> -----Original Message-----
> From: tonix (Antonio Nati) [ mailto:[EMAIL PROTECTED]]
> Sent: Tuesday, April 19, 2005 5:24 PM
> To: vchkpw@inter7.com
> Subject: Re: [vchkpw] (Urgent) qmail-smtpd Bug !!!!!!!!!
>
>
> You may disable acceptance of message from not authenticated
> users only if you make one of these changes:
>
> - delete any entry from rcpthosts
If I did so, no one can send emails to my local domains.
So now you may understand why this not a bug neither a security hole. It's a standard feature, and cannot be another way.
> or
> - modify auth patch so that only auth relaying is allowed.
>
I think that is a good solution , but how I can modify it ??????

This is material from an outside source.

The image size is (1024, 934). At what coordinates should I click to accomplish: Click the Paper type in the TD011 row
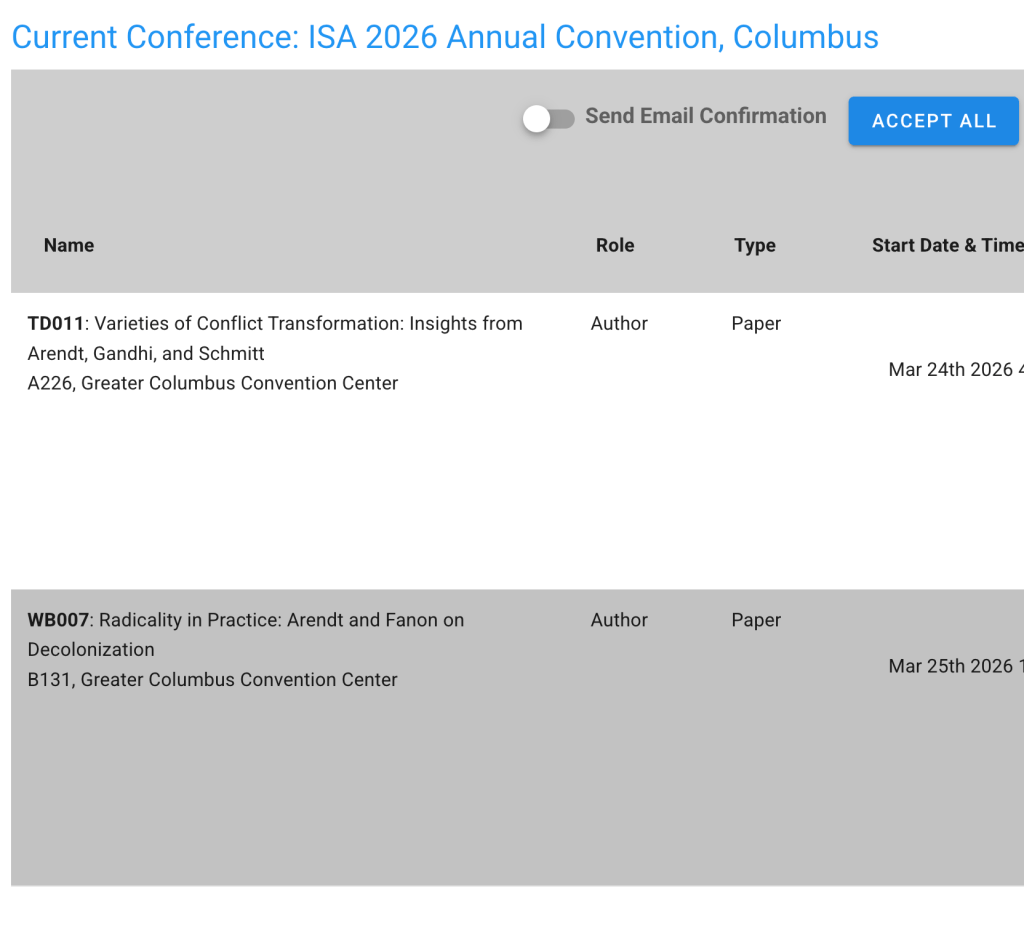click(756, 323)
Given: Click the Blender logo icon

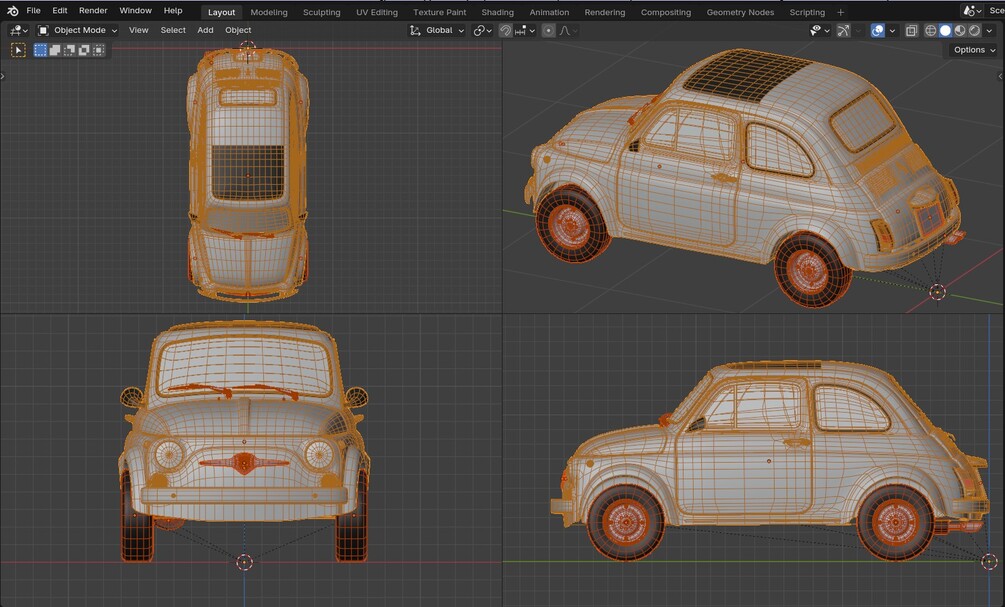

You must setup a dedicated qmail-smtpd server for these domains, and change code: within smtp_rcpt, before chkuser (if you use it), or after these lines (I use Shupp's patch)
- if (flagbarfbmt) {
- strerr_warn4("qmail-smtpd: badmailto: ",addr.s," at ",remoteip,0);
- err_bmt();
- return;
- }
- strerr_warn4("qmail-smtpd: badmailto: ",addr.s," at ",remoteip,0);
if (!relayclient) {
strerr_warn4("qmail-smtpd: not auth sender: ",addr.s," at ",remoteip,0);
err_notauth();
return;
}
where err_notauth() can be:
void err_notauth() { out("553 sorry, you must authenticate before using this server (#5.7.1)\r\n"); }
It would be much better if this would be a configurable option of auth patch, that would force authentication in the first smtp steps, and not within rcpt dialog (but this is better than nothing).
Tonino
> Tonino
Thanks and Best Regards.
Samir Noshy
At 16.24 19/04/2005, you wrote:
>Hi Everybody,
>
>I have a system consists of qmail 1.03 and vpopmail-5.4.9 and
>courier-imap-4.0.2 and SM and QS.
>
>I think that there is a bug in the qmail-smtpd.
>
>the bug that I can send mail as/from a local account to any other local
>account Although I use SMTP auth provided by :
> http://www.fehcom.de/qmail/smtpauth.html.
>
>smtpd and SMTP Auth. must prevent anyone to Impersonate and send mail
>from an Local Account other than his Local Account to any other Local
account.
>
>Imagine that I host the two domains: companyXX.com and companyYY.com
>for example.
>
>So , an any person who did not belong to companyXX.com can Impersonate
>as [EMAIL PROTECTED] and send a formal email - w/o authenticating of
>course - to [EMAIL PROTECTED] or [EMAIL PROTECTED]
>
>I want to do that to prevent any other third party - or even any local
>account users- to Impersonate and send mail from an other Local Account
>to any other Local account.
>
>By the way; My /var/qmail/supervise/qmail-smtpd/run as follow :
>
>
>
>#!/bin/sh
>
># when QMAILQUEUE is set, all mail will be sent to the nominated script
>QMAILQUEUE="/var/qmail/bin/qmail-scanner-queue.pl" export QMAILQUEUE
>
>QMAILDUID=`id -u vpopmail`
>
>QMAILDGID=`id -g vchkpw`
>
>exec /usr/local/bin/softlimit -m 15000000 \ /usr/local/bin/tcpserver \
>
>-v -x /etc/tcp.smtp.cdb \
>
>-c 20 -R -u "$QMAILDUID" -g "$QMAILDGID" 0 smtp \
>/usr/local/bin/rblsmtpd -b -C \
>
>-r 'relays.ordb.org:Your message was rejected because the mail server
>you use is configured to allow OPEN RELAY - More detailed information
>regarding this problem is available from
> http://www.ordb.org/lookup/?host=%IP%
>< http://www.ordb.org/lookup/?host=%IP%> - Please forward this error
>through to your email server support staff for easy resolution.' \
>
>-r 'list.dsbl.org:Your message was rejected because the message was
>sent from a server listed in DSBL - More information regarding this
>problem is available at http://dsbl.org/listing?%IP%
>< http://dsbl.org/listing?%IP%> - Please forward this error to your
>email server support staff for resolution.' \
>
>-r 'sbl-xbl.spamhaus.org:Your message was rejected because the message
>was sent from a server listed in the Spamhaus RBL - More information
>regarding this problems is available at
> http://www.spamhaus.org/query/bl?ip=%IP%
>< http://www.spamhaus.org/query/bl?ip=%IP%> - Please forward this error
>to your email server support staff for resolution.' \
>
>/var/qmail/bin/qmail-smtpd \
>
>/home/vpopmail/bin/vchkpw /bin/true 2>&1
>
>
>
>Can anyone help me to work around this problem ????
>
>
>Best Regards.
>
>Samir Noshy